Occurrence, lifestyle and dissemination

The species lives under leaves, wood or stones in deciduous forests. Occasionally it also occurs in gardens and greenhouses. It eats mainly other snails and fresh plant parts. The distribution area is north-west Euro- Atlantic ( Azores, British Isles, Iceland, Scandinavian coastal areas, northern Germany, the Baltic Sea area ), but also some scattered deposits in Central Europe and the Mediterranean area. Like many other Central European terrestrial snails has since been deported to other regions of the world the garlic glass snail. In Hawaii, for example, the first observed in the 1980s garlic glass snail has become the most common snail species and endangered native species.
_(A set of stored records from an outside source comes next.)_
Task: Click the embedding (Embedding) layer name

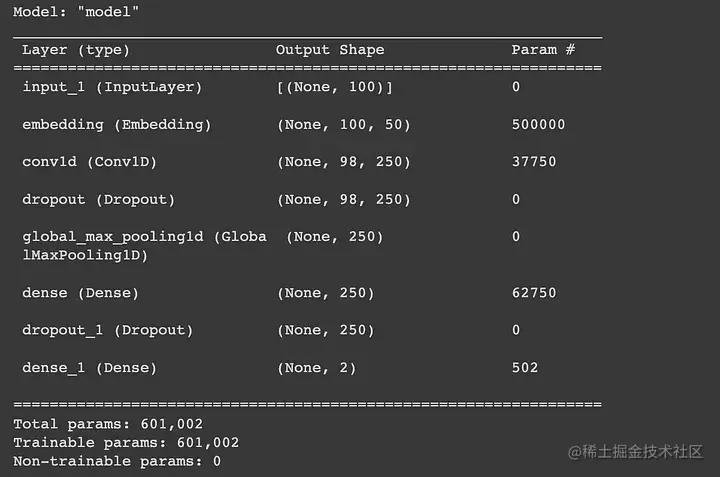Action: pyautogui.click(x=116, y=125)
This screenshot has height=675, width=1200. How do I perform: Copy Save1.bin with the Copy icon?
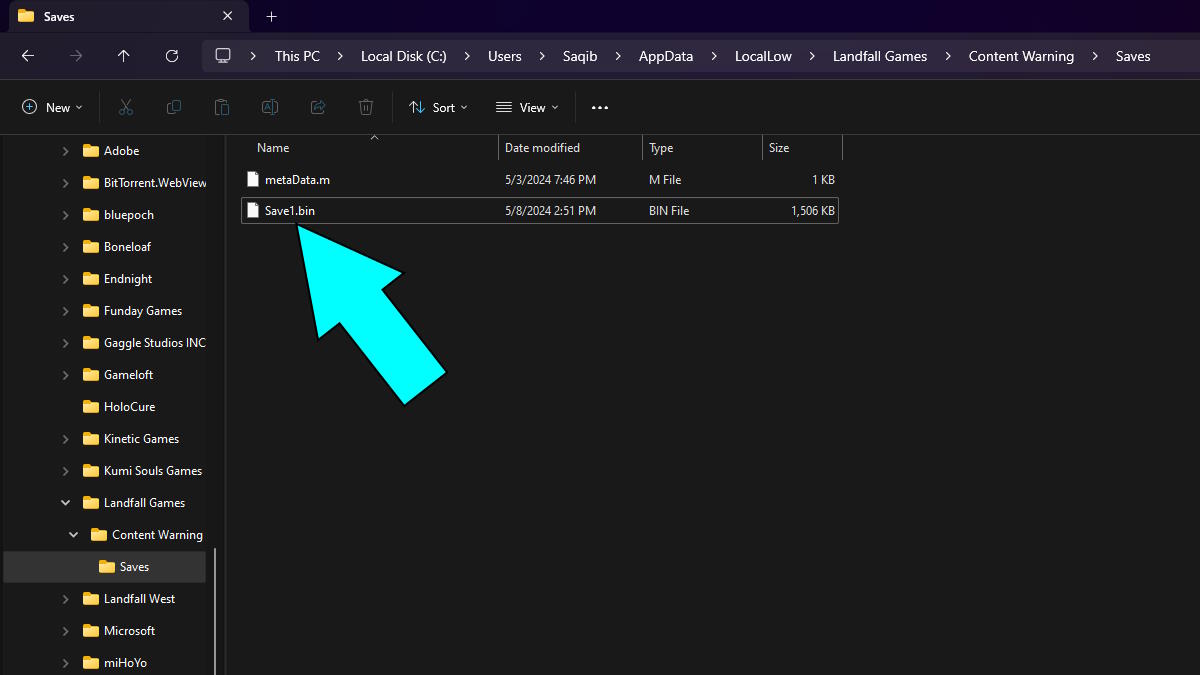tap(173, 107)
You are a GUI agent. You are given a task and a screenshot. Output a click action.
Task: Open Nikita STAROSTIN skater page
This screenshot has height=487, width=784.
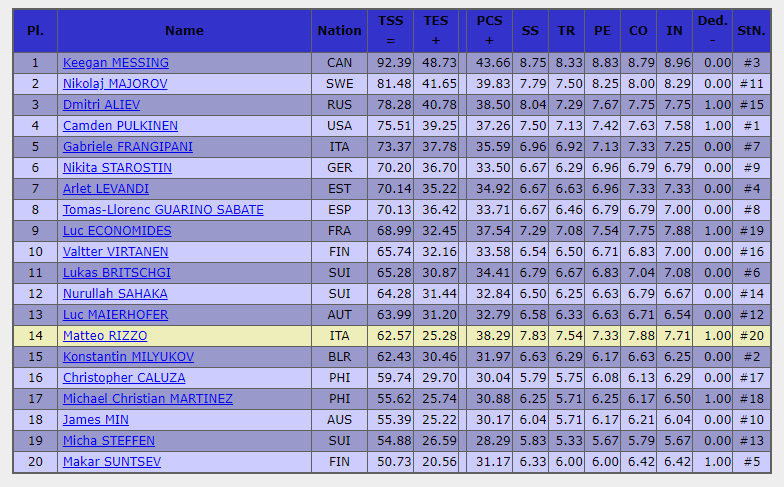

The spread of garlic glass snail is also considered an essential factor in the extinction of the White-cheeked dresses bird. This former home on the slopes of Haleakala on the Hawaiian island of Maui, first described in 1973 bird lived mainly of endemic land snails of the genus Achatinella Hawaii, which have become increasingly rare due to progress of the garlic glass snail. The last White-cheeked dresses birds were observed in 2004.

System

The genus Oxychilus is divided by some authors into up to sixteen sub- genres. The garlic glass snail is attributed in this classification of the subgenus Oxychilus ( Ortizius ) Forcart, 1957.